QUÉ SE PIDE
Copia los registros desde el principio hasta la línea que contiene "Screen dimensions: 454x301 [30, 29]", esa incluida, y cambia "chat" por "messaging" sin tocar nada más.

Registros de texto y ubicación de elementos
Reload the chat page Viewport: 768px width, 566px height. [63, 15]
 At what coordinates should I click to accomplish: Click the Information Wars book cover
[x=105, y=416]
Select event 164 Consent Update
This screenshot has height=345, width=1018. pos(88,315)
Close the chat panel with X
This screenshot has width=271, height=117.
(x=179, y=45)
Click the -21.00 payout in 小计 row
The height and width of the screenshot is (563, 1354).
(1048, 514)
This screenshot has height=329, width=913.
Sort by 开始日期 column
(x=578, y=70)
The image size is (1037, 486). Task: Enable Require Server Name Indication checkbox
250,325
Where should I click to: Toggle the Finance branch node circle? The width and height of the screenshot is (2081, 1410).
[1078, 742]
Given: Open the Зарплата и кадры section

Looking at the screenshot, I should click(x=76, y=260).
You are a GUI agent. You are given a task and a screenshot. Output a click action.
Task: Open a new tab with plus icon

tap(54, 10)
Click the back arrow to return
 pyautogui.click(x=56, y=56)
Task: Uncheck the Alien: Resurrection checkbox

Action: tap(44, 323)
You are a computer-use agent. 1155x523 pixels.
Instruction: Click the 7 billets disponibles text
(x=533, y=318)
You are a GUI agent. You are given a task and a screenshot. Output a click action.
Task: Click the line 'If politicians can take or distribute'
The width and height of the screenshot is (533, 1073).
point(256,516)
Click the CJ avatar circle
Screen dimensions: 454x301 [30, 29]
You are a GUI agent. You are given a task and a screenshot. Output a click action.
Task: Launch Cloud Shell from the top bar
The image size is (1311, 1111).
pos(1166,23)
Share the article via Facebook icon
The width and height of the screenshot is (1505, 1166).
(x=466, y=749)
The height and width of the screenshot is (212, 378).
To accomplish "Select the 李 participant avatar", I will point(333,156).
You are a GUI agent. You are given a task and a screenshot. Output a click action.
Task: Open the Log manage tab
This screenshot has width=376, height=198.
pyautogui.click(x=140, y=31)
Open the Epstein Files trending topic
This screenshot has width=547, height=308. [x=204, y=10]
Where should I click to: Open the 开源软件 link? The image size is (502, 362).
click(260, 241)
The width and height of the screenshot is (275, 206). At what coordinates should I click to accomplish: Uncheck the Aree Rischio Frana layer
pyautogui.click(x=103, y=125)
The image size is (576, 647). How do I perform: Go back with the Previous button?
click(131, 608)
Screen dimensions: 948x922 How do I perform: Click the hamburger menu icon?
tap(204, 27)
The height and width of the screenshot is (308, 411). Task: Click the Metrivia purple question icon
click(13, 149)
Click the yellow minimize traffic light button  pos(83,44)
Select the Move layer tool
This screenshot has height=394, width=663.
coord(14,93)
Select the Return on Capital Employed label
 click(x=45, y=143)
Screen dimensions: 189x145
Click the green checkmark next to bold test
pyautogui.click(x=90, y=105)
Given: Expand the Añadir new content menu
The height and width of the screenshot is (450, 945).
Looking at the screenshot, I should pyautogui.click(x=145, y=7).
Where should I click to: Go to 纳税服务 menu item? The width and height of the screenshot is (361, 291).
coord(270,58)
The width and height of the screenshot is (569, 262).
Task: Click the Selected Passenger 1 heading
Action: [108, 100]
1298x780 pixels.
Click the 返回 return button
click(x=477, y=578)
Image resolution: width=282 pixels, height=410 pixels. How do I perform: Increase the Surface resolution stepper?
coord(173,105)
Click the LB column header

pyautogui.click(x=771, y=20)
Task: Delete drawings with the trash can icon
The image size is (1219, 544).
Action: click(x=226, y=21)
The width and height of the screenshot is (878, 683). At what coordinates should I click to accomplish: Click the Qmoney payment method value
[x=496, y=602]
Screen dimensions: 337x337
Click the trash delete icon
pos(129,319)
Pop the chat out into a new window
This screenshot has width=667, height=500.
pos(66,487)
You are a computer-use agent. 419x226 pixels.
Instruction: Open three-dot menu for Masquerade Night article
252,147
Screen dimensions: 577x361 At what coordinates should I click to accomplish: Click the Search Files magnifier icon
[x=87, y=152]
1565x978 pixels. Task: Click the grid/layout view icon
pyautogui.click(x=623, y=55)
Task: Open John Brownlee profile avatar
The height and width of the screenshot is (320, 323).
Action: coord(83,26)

RESPUESTA
Reload the messaging page Viewport: 768px width, 566px height. [63, 15]
 At what coordinates should I click to accomplish: Click the Information Wars book cover
[x=105, y=416]
Select event 164 Consent Update
This screenshot has height=345, width=1018. pos(88,315)
Close the messaging panel with X
This screenshot has width=271, height=117.
(x=179, y=45)
Click the -21.00 payout in 小计 row
The height and width of the screenshot is (563, 1354).
(1048, 514)
This screenshot has height=329, width=913.
Sort by 开始日期 column
(x=578, y=70)
The image size is (1037, 486). Task: Enable Require Server Name Indication checkbox
250,325
Where should I click to: Toggle the Finance branch node circle? The width and height of the screenshot is (2081, 1410).
[1078, 742]
Given: Open the Зарплата и кадры section

Looking at the screenshot, I should click(x=76, y=260).
You are a GUI agent. You are given a task and a screenshot. Output a click action.
Task: Open a new tab with plus icon

tap(54, 10)
Click the back arrow to return
 pyautogui.click(x=56, y=56)
Task: Uncheck the Alien: Resurrection checkbox

Action: tap(44, 323)
You are a computer-use agent. 1155x523 pixels.
Instruction: Click the 7 billets disponibles text
(x=533, y=318)
You are a GUI agent. You are given a task and a screenshot. Output a click action.
Task: Click the line 'If politicians can take or distribute'
The width and height of the screenshot is (533, 1073).
point(256,516)
Click the CJ avatar circle
Screen dimensions: 454x301 [30, 29]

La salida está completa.